* **Dataset records**:
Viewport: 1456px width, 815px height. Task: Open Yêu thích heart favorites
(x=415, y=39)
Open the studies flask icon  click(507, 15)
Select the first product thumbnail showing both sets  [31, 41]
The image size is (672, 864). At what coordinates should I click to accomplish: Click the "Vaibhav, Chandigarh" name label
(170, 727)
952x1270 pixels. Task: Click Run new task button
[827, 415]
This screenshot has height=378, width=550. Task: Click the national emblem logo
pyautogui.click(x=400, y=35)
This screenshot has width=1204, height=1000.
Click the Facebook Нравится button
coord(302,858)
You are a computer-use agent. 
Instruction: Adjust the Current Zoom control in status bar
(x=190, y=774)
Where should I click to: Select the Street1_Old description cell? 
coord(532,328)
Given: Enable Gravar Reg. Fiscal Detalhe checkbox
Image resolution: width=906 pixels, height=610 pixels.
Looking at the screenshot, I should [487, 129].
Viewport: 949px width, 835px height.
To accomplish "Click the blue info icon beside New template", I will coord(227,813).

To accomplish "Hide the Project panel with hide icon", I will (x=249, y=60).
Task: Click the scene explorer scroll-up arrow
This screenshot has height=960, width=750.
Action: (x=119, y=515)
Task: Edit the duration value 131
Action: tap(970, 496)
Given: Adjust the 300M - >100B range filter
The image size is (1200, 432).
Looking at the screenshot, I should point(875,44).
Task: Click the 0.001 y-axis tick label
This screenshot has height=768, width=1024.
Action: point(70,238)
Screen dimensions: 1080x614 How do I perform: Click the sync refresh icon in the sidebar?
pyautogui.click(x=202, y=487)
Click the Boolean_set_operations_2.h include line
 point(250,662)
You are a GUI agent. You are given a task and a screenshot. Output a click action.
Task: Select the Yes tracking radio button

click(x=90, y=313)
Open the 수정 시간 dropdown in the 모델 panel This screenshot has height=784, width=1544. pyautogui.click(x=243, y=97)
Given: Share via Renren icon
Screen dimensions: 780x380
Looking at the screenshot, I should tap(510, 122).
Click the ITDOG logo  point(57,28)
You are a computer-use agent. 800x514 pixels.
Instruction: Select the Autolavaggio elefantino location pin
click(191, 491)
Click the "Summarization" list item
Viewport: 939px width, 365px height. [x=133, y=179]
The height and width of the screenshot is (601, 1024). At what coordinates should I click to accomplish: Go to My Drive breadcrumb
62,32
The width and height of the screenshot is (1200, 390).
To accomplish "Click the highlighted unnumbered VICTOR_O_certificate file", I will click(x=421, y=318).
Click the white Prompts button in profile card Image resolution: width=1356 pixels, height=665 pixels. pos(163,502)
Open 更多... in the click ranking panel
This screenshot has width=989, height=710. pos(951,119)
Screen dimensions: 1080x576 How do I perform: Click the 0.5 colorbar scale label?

* **Problem details**: Scan the material above. Return every line containing the string "will".

* **Answer space**:
To accomplish "Click the blue info icon beside New template", I will coord(227,813).
To accomplish "Hide the Project panel with hide icon", I will (x=249, y=60).
To accomplish "Click the highlighted unnumbered VICTOR_O_certificate file", I will click(x=421, y=318).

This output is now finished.